Las 6 terrazas al aire libre más bonitas de Santiago: una guía para disfrutar la primavera compostelana al sol
Jardines ocultos, patios con encanto y mesas al sol en plena ciudad para disfrutar del buen tiempo sin salir de la tierra del Apóstol

Santiago de Compostela cambia con la llegada de la primavera. La piedra húmeda se seca, los parques recuperan el pulso y las terrazas vuelven a llenarse de conversaciones largas y cafés sin prisa. En una ciudad donde no siempre es fácil encontrar espacios al aire libre bien cuidados, hay algunos lugares que destacan por su belleza, su ambiente y su propuesta gastronómica.
Esta es una guía pensada para quienes buscan disfrutar del buen tiempo en entornos especiales, ya sea en pleno casco histórico o en barrios con vida propia.
Hotel Costa Vella: el jardín secreto en el corazón histórico
Comenzar esta guía por cualquier otro lugar sería construir la casa por el tejado. Su fama, justamente ganada, es lo único a la altura de su encanto.

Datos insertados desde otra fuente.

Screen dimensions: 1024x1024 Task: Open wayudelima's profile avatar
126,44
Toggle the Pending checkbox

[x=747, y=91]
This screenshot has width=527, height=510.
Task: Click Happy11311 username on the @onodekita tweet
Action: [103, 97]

En pleno casco antiguo, a pocos metros de la Catedral, se esconde uno de los espacios más singulares de la ciudad. El jardín del Hotel Costa Vella no es solo una terraza: es un pequeño oasis urbano, rodeado de vegetación, con fuentes y buganvillas que transforman completamente el ritmo del centro histórico.
Por qué ir: es probablemente el lugar más agradable y evocador de Compostela para mantener una conversación tranquila entre cafés.
Café de Altamira: comer frente al mercado
Ubicado junto al Mercado de Abastos, este restaurante combina tradición y ubicación privilegiada. Su terraza permite sentarse literalmente frente al corazón gastronómico de la ciudad, en un entorno donde el movimiento del mercado forma parte de la experiencia.

El edificio, un antiguo pazo, aporta además un componente histórico que eleva la propuesta.
Por qué ir: ideal para quienes buscan cocina gallega de calidad en un entorno con vida, especialmente a la hora del almuerzo.
Casa RIA: diseño, territorio y vistas a Belvís
En la zona de Belvís, Casa RIA se ha consolidado como uno de los espacios más singulares de Santiago. Impulsado por el chef Iago Pazos, este proyecto combina arquitectura, paisaje y gastronomía en un entorno que respira calma.

Su terraza, abierta hacia el parque de Belvís, ofrece una de las vistas más limpias y agradables de la ciudad, lejos del ruido del centro histórico. Aquí todo está pensado desde una lógica contemporánea, donde el diseño y el respeto por el entorno dialogan de forma natural.
Por qué ir: por su relación directa con el paisaje y una propuesta diferente, más reflexiva, que se aleja del concepto tradicional de terraza urbana.
Babylon Garden: un jardín escondido en pleno centro
Babylon Garden se ha convertido en uno de esos lugares que sorprenden al cruzar la puerta. Desde fuera pasa desapercibido, pero en su interior esconde una terraza ajardinada, con vegetación, iluminación cuidada y una atmósfera muy reconocible.

El espacio apuesta por un ambiente más íntimo y envolvente, ideal tanto para una copa como para una cena sin prisas, en un entorno que rompe con la estética habitual de la ciudad.
Por qué ir: por su terraza interior con personalidad propia, perfecta para quienes buscan un ambiente diferente sin salir del centro.
A Moa: naturaleza en el barrio de San Pedro
En el barrio de San Pedro, uno de los más auténticos de Santiago, A Moa esconde un jardín interior que sorprende desde el primer momento. Rodeado de plantas y con una disposición relajada de mesas, el espacio transmite una sensación de calma muy poco habitual.

Es un lugar pensado para quedarse, donde la comida acompaña pero el entorno también juega un papel protagonista.
Por qué ir: su terraza-jardín es uno de los espacios más especiales de la ciudad, ideal para desconectar sin salir del núcleo urbano.
A Maceta: un patio ajardinado con aire creativo
También en San Pedro, A Maceta apuesta por una propuesta diferente, tanto en cocina como en ambiente. Su patio ajardinado combina vegetación, diseño y tranquilidad, creando un espacio acogedor que invita a alargar la sobremesa.

La cocina, más creativa y con influencias internacionales, añade un punto distintivo a la experiencia.
Por qué ir: una opción perfecta para quienes buscan algo distinto, con cocina fusión y un entorno cuidado al detalle.